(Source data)
.....
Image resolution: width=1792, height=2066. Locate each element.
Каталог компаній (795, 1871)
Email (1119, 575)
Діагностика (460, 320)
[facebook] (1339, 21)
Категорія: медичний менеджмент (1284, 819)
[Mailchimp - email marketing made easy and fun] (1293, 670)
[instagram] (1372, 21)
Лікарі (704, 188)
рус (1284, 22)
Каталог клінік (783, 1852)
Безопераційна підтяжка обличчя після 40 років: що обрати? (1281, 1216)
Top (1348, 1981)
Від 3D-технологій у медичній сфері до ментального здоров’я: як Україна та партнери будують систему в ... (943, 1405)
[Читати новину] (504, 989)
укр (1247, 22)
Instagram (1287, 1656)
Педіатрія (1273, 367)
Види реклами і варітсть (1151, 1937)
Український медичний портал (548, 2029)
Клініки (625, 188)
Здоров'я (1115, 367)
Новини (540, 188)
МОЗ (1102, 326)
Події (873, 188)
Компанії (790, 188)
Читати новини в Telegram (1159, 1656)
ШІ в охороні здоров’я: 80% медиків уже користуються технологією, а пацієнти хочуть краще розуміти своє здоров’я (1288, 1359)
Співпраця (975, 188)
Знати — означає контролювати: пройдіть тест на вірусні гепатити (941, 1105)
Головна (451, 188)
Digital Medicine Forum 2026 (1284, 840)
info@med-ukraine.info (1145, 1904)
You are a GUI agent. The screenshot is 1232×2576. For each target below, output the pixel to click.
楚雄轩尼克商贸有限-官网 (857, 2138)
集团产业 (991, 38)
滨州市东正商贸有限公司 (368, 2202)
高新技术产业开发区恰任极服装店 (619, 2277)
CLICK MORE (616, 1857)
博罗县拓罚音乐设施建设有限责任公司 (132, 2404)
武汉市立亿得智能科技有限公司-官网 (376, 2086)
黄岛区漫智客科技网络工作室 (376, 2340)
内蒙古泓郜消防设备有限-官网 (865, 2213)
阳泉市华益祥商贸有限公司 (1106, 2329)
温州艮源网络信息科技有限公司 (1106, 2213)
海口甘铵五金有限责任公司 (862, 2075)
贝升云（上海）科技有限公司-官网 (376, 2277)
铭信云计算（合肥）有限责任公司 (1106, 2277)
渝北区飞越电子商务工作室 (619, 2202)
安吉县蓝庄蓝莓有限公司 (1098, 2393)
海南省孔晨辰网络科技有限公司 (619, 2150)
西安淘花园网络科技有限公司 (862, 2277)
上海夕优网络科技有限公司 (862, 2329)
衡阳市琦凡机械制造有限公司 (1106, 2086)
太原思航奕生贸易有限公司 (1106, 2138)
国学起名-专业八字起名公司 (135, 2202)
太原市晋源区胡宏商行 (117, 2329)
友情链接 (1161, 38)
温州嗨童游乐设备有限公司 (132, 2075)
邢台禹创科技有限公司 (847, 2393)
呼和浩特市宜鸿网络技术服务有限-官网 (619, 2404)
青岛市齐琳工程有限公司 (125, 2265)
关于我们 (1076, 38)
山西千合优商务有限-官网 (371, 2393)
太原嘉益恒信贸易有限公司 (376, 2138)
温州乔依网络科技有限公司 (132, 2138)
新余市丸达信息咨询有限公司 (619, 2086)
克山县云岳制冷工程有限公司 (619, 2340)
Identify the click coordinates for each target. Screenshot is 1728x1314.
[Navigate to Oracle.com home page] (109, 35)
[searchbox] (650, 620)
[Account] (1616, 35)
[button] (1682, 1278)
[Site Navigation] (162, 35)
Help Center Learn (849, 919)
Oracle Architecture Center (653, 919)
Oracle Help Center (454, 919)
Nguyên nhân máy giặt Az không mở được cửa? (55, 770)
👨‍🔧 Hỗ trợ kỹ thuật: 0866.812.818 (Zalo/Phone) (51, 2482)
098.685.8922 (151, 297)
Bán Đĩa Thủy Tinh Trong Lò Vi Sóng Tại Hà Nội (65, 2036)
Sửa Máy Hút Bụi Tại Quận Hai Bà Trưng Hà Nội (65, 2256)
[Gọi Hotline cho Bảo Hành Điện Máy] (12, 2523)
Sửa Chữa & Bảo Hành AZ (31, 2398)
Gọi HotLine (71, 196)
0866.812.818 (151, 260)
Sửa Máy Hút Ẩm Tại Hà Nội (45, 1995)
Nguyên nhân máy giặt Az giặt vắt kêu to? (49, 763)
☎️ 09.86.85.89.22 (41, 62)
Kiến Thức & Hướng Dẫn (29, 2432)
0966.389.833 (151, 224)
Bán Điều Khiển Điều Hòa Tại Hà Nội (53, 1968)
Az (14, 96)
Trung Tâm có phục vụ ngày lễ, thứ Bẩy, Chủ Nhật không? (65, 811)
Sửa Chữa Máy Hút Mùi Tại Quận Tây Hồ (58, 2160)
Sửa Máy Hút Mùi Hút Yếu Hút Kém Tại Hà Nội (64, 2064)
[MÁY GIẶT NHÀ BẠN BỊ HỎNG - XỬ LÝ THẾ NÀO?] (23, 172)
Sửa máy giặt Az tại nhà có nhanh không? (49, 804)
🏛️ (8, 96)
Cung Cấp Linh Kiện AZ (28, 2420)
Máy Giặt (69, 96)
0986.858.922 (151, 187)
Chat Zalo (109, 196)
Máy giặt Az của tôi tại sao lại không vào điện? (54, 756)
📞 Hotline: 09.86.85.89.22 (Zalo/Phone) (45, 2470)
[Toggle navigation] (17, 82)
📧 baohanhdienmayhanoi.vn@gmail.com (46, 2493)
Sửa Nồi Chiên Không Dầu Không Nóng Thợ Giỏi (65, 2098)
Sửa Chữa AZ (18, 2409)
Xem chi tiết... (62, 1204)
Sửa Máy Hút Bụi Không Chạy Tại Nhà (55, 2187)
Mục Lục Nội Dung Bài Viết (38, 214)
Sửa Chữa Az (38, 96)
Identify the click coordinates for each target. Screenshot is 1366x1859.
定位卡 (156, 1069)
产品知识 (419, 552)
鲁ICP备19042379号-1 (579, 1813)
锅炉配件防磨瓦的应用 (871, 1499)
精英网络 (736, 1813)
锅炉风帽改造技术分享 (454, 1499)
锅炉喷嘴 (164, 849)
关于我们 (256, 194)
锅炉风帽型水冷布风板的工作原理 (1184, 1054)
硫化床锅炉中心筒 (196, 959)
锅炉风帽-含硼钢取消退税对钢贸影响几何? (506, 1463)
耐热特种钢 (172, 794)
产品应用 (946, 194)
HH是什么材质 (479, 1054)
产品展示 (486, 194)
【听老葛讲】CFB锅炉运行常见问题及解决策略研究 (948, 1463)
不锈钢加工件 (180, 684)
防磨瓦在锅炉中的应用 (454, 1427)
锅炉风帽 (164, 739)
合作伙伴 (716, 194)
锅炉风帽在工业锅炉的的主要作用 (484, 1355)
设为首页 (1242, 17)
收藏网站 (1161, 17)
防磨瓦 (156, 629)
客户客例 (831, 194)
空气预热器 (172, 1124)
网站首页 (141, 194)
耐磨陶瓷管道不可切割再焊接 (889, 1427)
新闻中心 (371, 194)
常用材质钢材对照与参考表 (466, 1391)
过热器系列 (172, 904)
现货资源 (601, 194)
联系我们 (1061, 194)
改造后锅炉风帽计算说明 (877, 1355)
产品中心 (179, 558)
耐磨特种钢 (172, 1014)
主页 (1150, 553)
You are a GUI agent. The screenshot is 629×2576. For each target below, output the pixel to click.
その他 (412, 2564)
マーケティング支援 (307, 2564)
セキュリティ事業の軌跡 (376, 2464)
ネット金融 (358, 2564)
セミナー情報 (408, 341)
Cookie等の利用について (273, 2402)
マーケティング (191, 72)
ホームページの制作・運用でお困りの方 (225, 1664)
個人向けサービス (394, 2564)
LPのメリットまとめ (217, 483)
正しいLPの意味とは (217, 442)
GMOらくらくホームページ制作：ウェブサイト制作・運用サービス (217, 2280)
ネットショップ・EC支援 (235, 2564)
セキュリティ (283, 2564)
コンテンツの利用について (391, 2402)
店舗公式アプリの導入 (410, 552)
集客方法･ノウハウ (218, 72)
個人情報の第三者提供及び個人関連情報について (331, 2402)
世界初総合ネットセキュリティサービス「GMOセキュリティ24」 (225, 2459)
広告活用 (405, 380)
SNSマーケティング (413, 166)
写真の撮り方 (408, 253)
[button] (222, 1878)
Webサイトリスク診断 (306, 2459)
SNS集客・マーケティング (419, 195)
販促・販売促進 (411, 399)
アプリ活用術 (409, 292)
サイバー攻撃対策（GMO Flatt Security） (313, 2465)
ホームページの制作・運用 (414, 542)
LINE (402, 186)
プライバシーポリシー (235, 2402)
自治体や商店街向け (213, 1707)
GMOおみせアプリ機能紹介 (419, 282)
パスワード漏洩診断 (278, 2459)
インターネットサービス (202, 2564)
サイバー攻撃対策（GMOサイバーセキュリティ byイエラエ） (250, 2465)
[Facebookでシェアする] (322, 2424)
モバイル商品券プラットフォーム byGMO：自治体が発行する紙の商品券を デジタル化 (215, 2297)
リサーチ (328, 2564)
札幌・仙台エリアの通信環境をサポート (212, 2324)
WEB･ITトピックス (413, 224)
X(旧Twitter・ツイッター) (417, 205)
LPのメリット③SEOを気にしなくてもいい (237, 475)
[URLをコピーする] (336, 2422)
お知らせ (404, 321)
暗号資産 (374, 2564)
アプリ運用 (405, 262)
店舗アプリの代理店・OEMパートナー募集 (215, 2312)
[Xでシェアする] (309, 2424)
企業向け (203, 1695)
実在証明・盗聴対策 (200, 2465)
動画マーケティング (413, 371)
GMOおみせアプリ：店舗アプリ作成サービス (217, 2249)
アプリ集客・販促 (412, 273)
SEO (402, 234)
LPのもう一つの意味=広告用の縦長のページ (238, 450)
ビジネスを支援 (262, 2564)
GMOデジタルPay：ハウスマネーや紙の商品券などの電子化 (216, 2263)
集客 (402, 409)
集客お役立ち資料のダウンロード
.....
_Your objective_.
Starting with the first line of the entries, transcribe every line up to and including the one with "青岛市齐琳工程有限公司 (125, 2265)".

_Response to this task_.
Image resolution: width=1792, height=2066. Locate each element.
Каталог компаній (795, 1871)
Email (1119, 575)
Діагностика (460, 320)
[facebook] (1339, 21)
Категорія: медичний менеджмент (1284, 819)
[Mailchimp - email marketing made easy and fun] (1293, 670)
[instagram] (1372, 21)
Лікарі (704, 188)
рус (1284, 22)
Каталог клінік (783, 1852)
Безопераційна підтяжка обличчя після 40 років: що обрати? (1281, 1216)
Top (1348, 1981)
Від 3D-технологій у медичній сфері до ментального здоров’я: як Україна та партнери будують систему в ... (943, 1405)
[Читати новину] (504, 989)
укр (1247, 22)
Instagram (1287, 1656)
Педіатрія (1273, 367)
Види реклами і варітсть (1151, 1937)
Український медичний портал (548, 2029)
Клініки (625, 188)
Здоров'я (1115, 367)
Новини (540, 188)
МОЗ (1102, 326)
Події (873, 188)
Компанії (790, 188)
Читати новини в Telegram (1159, 1656)
ШІ в охороні здоров’я: 80% медиків уже користуються технологією, а пацієнти хочуть краще розуміти своє здоров’я (1288, 1359)
Співпраця (975, 188)
Знати — означає контролювати: пройдіть тест на вірусні гепатити (941, 1105)
Головна (451, 188)
Digital Medicine Forum 2026 (1284, 840)
info@med-ukraine.info (1145, 1904)
You are a GUI agent. The screenshot is 1232×2576. For each target below, output the pixel to click.
楚雄轩尼克商贸有限-官网 (857, 2138)
集团产业 (991, 38)
滨州市东正商贸有限公司 (368, 2202)
高新技术产业开发区恰任极服装店 (619, 2277)
CLICK MORE (616, 1857)
博罗县拓罚音乐设施建设有限责任公司 (132, 2404)
武汉市立亿得智能科技有限公司-官网 (376, 2086)
黄岛区漫智客科技网络工作室 (376, 2340)
内蒙古泓郜消防设备有限-官网 (865, 2213)
阳泉市华益祥商贸有限公司 (1106, 2329)
温州艮源网络信息科技有限公司 (1106, 2213)
海口甘铵五金有限责任公司 (862, 2075)
贝升云（上海）科技有限公司-官网 (376, 2277)
铭信云计算（合肥）有限责任公司 (1106, 2277)
渝北区飞越电子商务工作室 (619, 2202)
安吉县蓝庄蓝莓有限公司 (1098, 2393)
海南省孔晨辰网络科技有限公司 (619, 2150)
西安淘花园网络科技有限公司 (862, 2277)
上海夕优网络科技有限公司 (862, 2329)
衡阳市琦凡机械制造有限公司 (1106, 2086)
太原思航奕生贸易有限公司 (1106, 2138)
国学起名-专业八字起名公司 (135, 2202)
太原市晋源区胡宏商行 (117, 2329)
友情链接 (1161, 38)
温州嗨童游乐设备有限公司 (132, 2075)
邢台禹创科技有限公司 (847, 2393)
呼和浩特市宜鸿网络技术服务有限-官网 (619, 2404)
青岛市齐琳工程有限公司 (125, 2265)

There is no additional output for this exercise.